凍 霧(いてぎり)  京都新聞02/12/29
        
      越水利江子


 冬ざれの街に白い霧が立つ。
 冷たく深々とした凍霧である。
 ジングルベルの消えた街は、重く霧に沈んでいる。
 年の暮れが身に染みる。
 来し方行く末を思う暇もない歳末。
だが、この時期こそ振り返るべきだ。
 霧中、過去を分析し未来を予見しなければならない。
 なぜなら、この機を逃しては、目先の忙しさにかまけ、諾々と一年を過ごしてしまいかねない。
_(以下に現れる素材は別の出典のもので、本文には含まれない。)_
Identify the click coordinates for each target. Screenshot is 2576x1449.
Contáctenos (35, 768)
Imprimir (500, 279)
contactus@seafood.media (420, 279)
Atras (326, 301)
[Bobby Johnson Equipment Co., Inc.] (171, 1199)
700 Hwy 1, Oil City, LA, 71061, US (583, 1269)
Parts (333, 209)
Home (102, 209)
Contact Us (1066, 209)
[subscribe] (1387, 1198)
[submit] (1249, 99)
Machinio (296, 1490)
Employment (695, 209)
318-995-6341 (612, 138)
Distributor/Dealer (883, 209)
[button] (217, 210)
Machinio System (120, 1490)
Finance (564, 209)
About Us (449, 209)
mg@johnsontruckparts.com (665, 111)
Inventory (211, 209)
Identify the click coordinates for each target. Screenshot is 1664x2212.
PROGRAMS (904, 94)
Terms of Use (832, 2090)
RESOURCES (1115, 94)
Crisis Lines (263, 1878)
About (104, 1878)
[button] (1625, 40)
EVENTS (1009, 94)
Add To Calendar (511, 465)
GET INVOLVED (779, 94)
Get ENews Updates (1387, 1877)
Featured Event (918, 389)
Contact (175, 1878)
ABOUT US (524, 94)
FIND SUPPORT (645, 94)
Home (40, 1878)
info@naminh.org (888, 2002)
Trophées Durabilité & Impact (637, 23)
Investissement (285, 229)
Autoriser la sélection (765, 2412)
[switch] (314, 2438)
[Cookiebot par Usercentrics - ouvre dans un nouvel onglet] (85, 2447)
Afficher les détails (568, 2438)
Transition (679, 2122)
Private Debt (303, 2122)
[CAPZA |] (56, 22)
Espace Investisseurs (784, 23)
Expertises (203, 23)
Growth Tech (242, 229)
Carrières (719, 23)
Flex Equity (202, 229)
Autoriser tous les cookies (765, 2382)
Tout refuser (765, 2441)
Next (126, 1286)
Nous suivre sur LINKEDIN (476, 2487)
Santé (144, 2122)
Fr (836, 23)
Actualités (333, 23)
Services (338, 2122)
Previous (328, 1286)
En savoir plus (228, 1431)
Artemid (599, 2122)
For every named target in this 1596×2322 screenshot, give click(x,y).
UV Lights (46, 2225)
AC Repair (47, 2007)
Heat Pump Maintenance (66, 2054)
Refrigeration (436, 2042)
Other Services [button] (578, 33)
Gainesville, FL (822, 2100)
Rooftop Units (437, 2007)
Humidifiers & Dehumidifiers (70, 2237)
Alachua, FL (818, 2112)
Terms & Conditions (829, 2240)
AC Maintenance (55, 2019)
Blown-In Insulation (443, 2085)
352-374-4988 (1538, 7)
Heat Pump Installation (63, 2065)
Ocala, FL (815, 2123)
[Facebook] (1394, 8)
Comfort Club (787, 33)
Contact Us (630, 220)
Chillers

なんとかこの慌ただしさを切り抜け、泰然と新年を迎えたい。
ほんの数十年前の日本人のように。
 
 考えれば、あの頃のこどもには、豊饒な時間が流れていた。
 一日はたっぷりあったので、正月の凧揚げやゲームはすぐ飽きた。
持ち寄った貸本の回し読みもしたし、寺社や山川で探検ごっこもした。
 ひるがえり、昨今を思うと、白い凍霧のように胸が冷えてくる。
今のこどもたちは狭い小箱の中で生かされている。
身体は学校と自宅と塾に。心はテレビや漫画やゲームに囚われたまま。
  
 いや、こどもだけではない。
若者たちの精神性がどんどん浅薄になった時期と、こどもの世界が狭小になった時期は見事に重なり合う。
こんな環境を作った責任はすべての大人にある。
 例えば、ハリー・ポッターなる本が異様に騒がれ普及しても、外国産の一つの物語だけでは、日本のこどもの心を深く長くは癒せない。
人気テレビゲームもしかり。
ゲームはいわば整備された公園のような物。画一的な公園では多様な遊びは生まれない。
豊かな山川があってこそ、こどもの遊びも熟成する。

 いつか、漫画こそ童話や文学に代わると取り沙汰されたが、それもかいかぶりだった。
漫画、ゲームにも功はある。
だが、漫画、ゲーム世代のこどもと若者が、恐ろしい勢いで心を尖らせ、人間としての弾力を失っているのは確かだ。
 人間には、心と身体を解放する場が必要なのだ。
 それは想像をめぐらせる多くの優れた本や、走り回れる山や川である。
そばに山川があれば、外で遊ばないこどもがいてもかまわない。
 当然、本を読まないこどもがあってもいい。
 新聞や雑誌に、いつでも面白いい児童書の情報があって、近くの書店や図書館にそれらの本があるのなら。
 外で遊ぶ子と、家で本を読む子は、必ず互いに影響し合う。
多様なこどもがいてこそ、豊かなこども社会となる。
 
来年こそ、こどもを囲む凍霧が晴れるよう、私はもっともっと働こう。
 歳末の童話作家の誓いである。